In the end, though, the film’s world is so alien and closed off that it never feels like anything more than a fantasy, and the lack of subtitles has a distancing effect where we are constantly working to make sense of the action that we can’t ever become fully immersed in it. Without any real-world analogues to clearly apply the film’s events to, and without any real emotional investment, I struggle to see what we as an audience can get out of The Tribe beyond a punch in the gut.
White Bird in a Blizzard (Araki, 2014)
Gregg Araki’s Mysterious Skin, great though it may be, was seen by many as a watering-down of his aesthetic, a shot at the mainstream that felt like a betrayal from some quarters who had been so affected by his earlier, queerer, cult output. But Mysterious Skin looks like Pink Flamingos compared to White Bird in a Blizzard, a remarkably staid, dare-I-say dull offering from a director about which those descriptors never before seemed possible.

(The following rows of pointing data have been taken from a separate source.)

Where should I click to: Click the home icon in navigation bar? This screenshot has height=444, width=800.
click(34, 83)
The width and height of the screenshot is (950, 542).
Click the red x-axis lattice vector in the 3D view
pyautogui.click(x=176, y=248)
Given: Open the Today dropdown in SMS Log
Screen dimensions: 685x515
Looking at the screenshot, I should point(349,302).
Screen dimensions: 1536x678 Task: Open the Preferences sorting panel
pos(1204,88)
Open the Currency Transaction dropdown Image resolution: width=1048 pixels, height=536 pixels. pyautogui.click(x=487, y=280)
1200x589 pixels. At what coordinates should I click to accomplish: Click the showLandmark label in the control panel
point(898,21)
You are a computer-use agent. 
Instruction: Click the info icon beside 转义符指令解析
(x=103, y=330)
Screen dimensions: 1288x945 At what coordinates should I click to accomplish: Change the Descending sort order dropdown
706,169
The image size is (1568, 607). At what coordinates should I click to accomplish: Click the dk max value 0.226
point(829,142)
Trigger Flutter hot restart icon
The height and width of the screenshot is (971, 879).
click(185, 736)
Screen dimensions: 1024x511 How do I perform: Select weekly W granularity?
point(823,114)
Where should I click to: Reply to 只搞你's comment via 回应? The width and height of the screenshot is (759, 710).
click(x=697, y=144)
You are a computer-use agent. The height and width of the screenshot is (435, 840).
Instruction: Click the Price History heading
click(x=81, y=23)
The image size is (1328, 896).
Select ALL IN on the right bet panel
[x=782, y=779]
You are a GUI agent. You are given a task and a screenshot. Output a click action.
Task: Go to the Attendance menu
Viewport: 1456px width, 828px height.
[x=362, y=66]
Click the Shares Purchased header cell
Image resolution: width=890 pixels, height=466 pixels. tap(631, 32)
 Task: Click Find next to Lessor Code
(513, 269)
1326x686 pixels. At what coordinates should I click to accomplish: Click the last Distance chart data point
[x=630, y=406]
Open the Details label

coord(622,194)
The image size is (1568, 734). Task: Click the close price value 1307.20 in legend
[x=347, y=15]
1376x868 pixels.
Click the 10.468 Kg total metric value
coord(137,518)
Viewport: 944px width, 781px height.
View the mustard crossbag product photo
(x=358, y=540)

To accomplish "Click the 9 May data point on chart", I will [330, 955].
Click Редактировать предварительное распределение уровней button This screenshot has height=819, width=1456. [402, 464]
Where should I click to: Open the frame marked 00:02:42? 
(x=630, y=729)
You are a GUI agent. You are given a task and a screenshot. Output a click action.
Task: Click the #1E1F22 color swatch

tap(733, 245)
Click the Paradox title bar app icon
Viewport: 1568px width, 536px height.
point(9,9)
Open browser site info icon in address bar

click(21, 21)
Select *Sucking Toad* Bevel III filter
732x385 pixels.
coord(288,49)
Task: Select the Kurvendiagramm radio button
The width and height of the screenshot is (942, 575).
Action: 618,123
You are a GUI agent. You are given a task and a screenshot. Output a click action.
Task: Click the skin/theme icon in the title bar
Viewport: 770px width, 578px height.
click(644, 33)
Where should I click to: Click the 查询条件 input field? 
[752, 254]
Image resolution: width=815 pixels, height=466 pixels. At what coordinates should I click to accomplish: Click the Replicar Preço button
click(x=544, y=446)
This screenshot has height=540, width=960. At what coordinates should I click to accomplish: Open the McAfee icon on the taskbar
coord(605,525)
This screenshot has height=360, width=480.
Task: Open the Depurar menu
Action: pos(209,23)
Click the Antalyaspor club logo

Shailene Woodley puts in a fine performance as a girl who’s volatile mother (Eva Green, who so desperately wants me to talk about her performance that I don’t want to give her the satisfaction of panning it) disappears one night, leaving her to grow up with a mystery hanging over her head, and Christopher Meloni is great as her decidedly wet – or is he? – father, but there’s a palpable sense that no one’s sure why this story is being told. The colours pop, the shoegazey soundtrack is cool, but it all amounts to nothing at all: a drab, by-the-numbers affair from a director who once seemed incapable of drawing in the lines.
Catch Me Daddy (Wolfe, 2014)
Sameena Ahmed was an absolutely deserving win for Best British Newcomer at this year’s festival – her performance as Laila, a young, charming girl on the run from her family with her boyfriend on the Yorkshire moors. The real star of the show here, however, is the photography, which captures the moors’ stark, for boding beautiful in gorgeous muted tones and draws a remarkable expressiveness from its nighttime scenes, some of which are only lit by the tiniest sliver of light.
The story itself has a great tension to it, particularly in the film’s first half where the small, warm world that that Laila and her boyfriend have carved out for themselves gives way to a game of cat-and-mouse with the thugs that her father has hired to bring her home. Individual moments have a searing intensity, and Ahmed is such a powerful, complicated protagonist that film never descends into pure genre. Sadly, the film’s final third descends into histrionics as it begins to tackle its honour-killing subject matter directly, and one can’t help but wonder if director and writers Daniel and Matthew Wolfe have enough of a grip on the emotions at play here. Still, it’s powerful stuff, and it feels as though every single person involved is a new voice in British cinema to look out for.